The answer lies not in Jerusalem but in Washington. By placing the issue of building in Jewish neighborhoods in East Jerusalem at the center of the peace process, President Obama has inadvertently challenged the Palestinians to do no less.

Astonishingly, Obama is repeating the key tactical mistake of his failed efforts to restart Middle East peace talks over the last year. Though Obama's insistence on a settlement freeze to help restart negotiations was legitimate, he went a step too far by including building in East Jerusalem. Every Israeli government over the last four decades has built in the Jewish neighborhoods of East Jerusalem; no government, let alone one headed by the Likud, could possibly agree to a freeze there. Obama made resumption of negotiations hostage to a demand that could not be met. The result was that Palestinian leaders were forced to adjust their demands accordingly.
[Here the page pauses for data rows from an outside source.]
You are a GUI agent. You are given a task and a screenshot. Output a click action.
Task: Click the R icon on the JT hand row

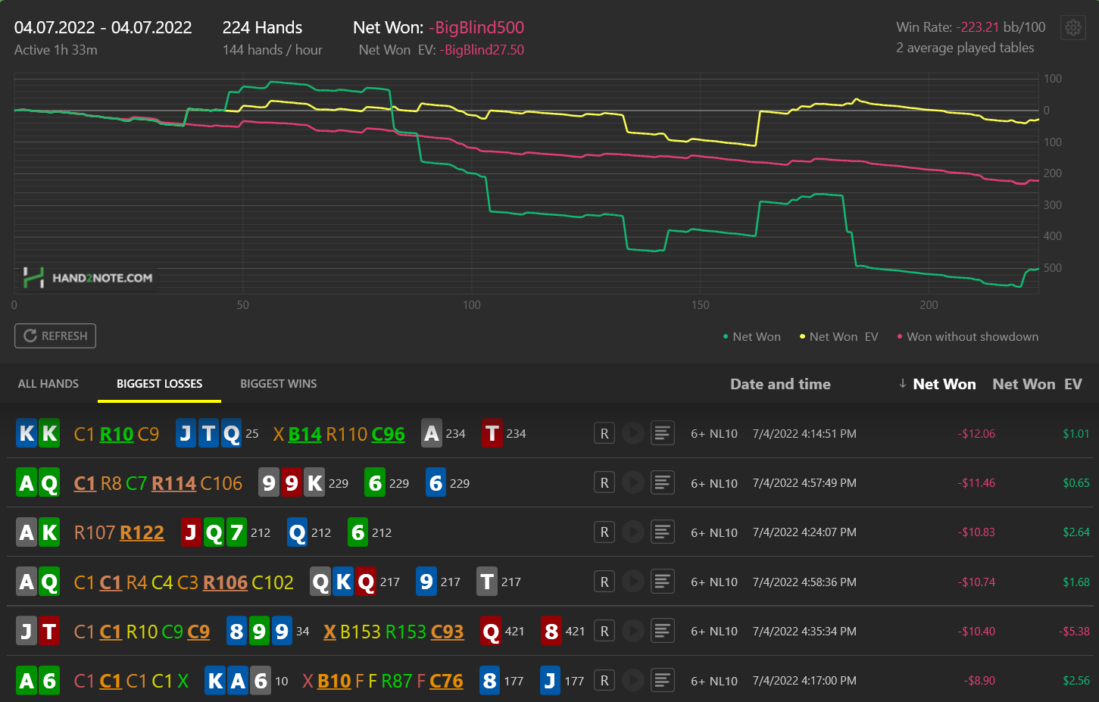click(x=604, y=631)
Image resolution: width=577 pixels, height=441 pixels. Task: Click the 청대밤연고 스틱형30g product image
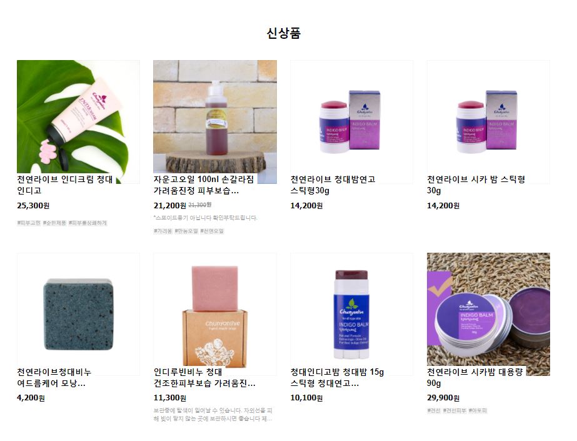351,122
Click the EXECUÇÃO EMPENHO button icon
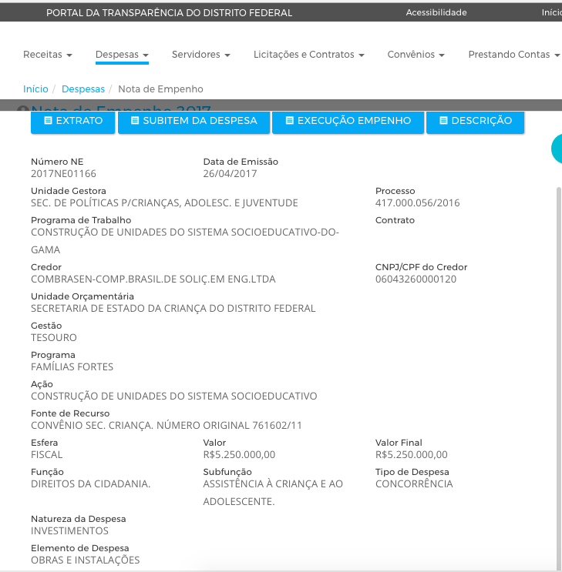The image size is (562, 572). click(289, 121)
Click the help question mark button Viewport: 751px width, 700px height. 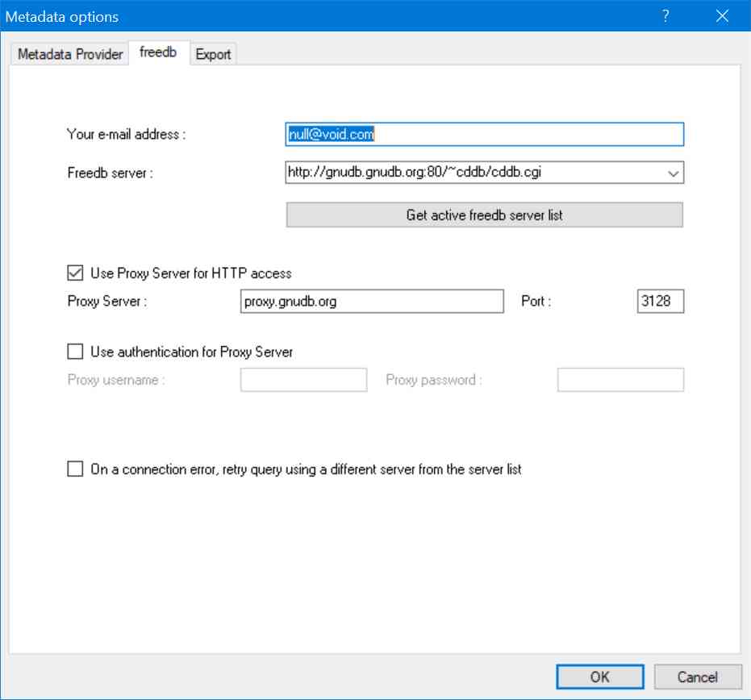[x=665, y=16]
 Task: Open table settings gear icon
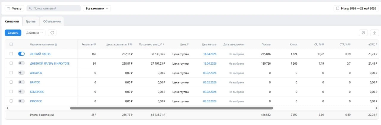click(363, 33)
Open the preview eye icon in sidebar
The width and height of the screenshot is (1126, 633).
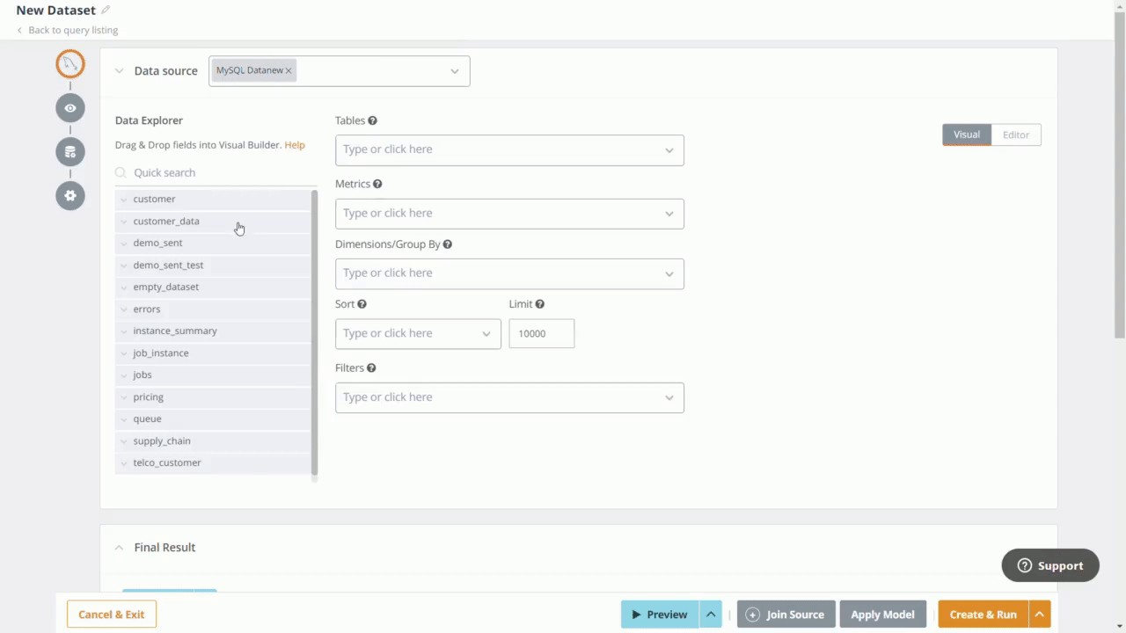(69, 107)
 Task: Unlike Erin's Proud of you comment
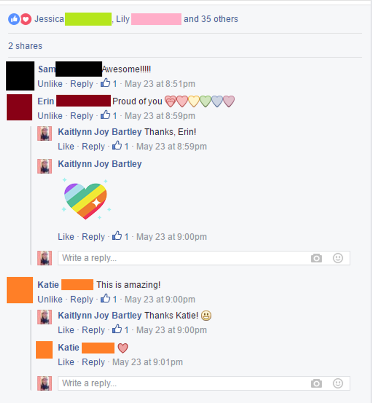click(x=50, y=116)
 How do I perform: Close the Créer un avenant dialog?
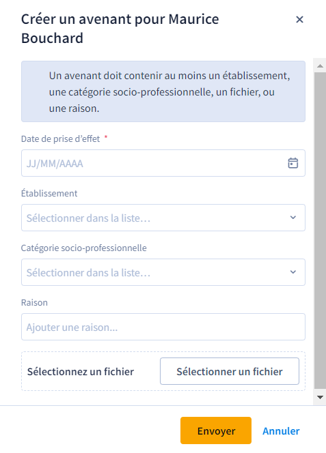299,19
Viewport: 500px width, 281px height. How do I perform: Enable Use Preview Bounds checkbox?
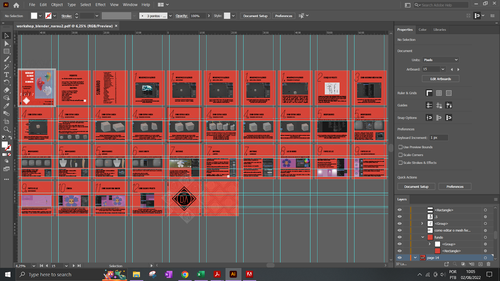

Obama is directly responsible for one of the most absurd turns in the history of Middle East negotiations. Though Palestinian leaders negotiated with Israeli governments that built extensively in the West Bank, they now refused to sit down with the first Israeli government to actually agree to a suspension of building. Obama's demand for a building freeze in Jerusalem led to a freeze in negotiations.

Finally, after intensive efforts, the administration produced the pathetic achievement of "proximity talks"—setting Palestinian-Israeli negotiations back a generation, to the time when Palestinian leaders refused to sit at the same table with Israelis.
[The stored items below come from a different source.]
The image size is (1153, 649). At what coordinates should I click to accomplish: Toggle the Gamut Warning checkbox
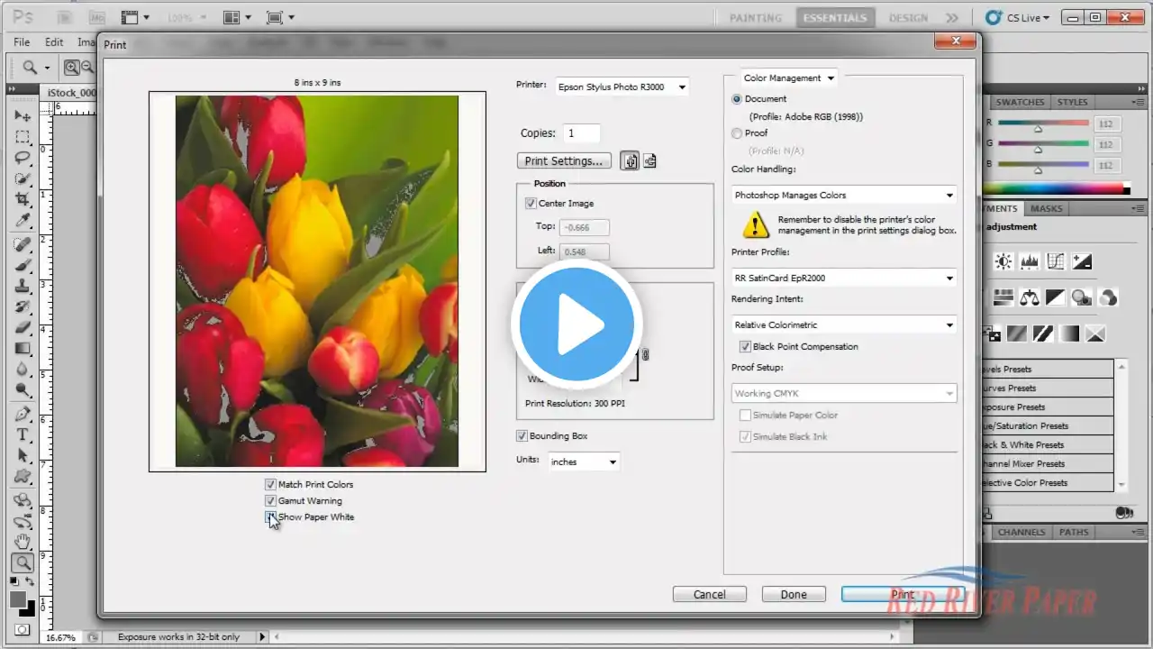pyautogui.click(x=270, y=501)
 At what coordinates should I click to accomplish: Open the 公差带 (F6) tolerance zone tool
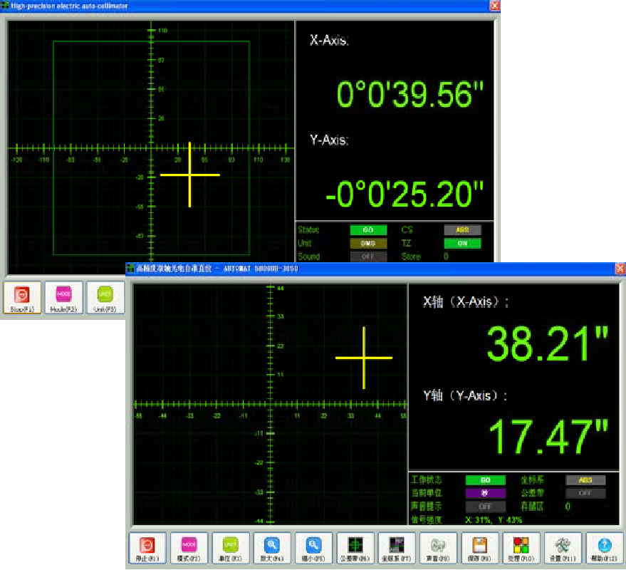click(x=355, y=548)
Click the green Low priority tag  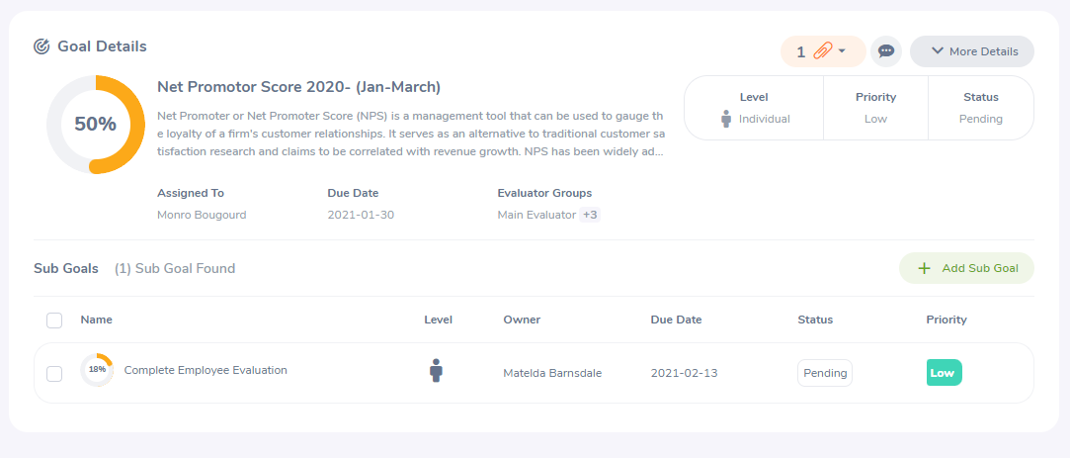point(943,373)
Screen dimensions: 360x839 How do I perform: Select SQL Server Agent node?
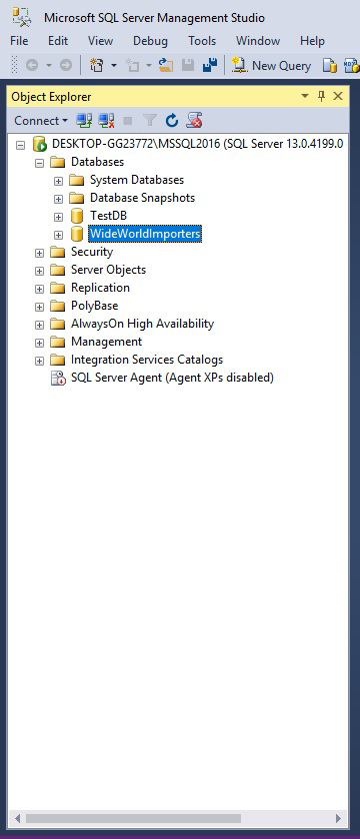172,378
That Obama could be guilty of such amateurishness was perhaps forgivable because he was, after all, an amateur. But he has now taken his failed policy and intensified it. By demanding that Israel stop building in Ramat Shlomo and elsewhere in East Jerusalem—and placing that demand at the center of American-Israeli relations—he's ensured that the Palestinians won't show up even to proximity talks. This is no longer amateurishness; it is pique disguised as policy.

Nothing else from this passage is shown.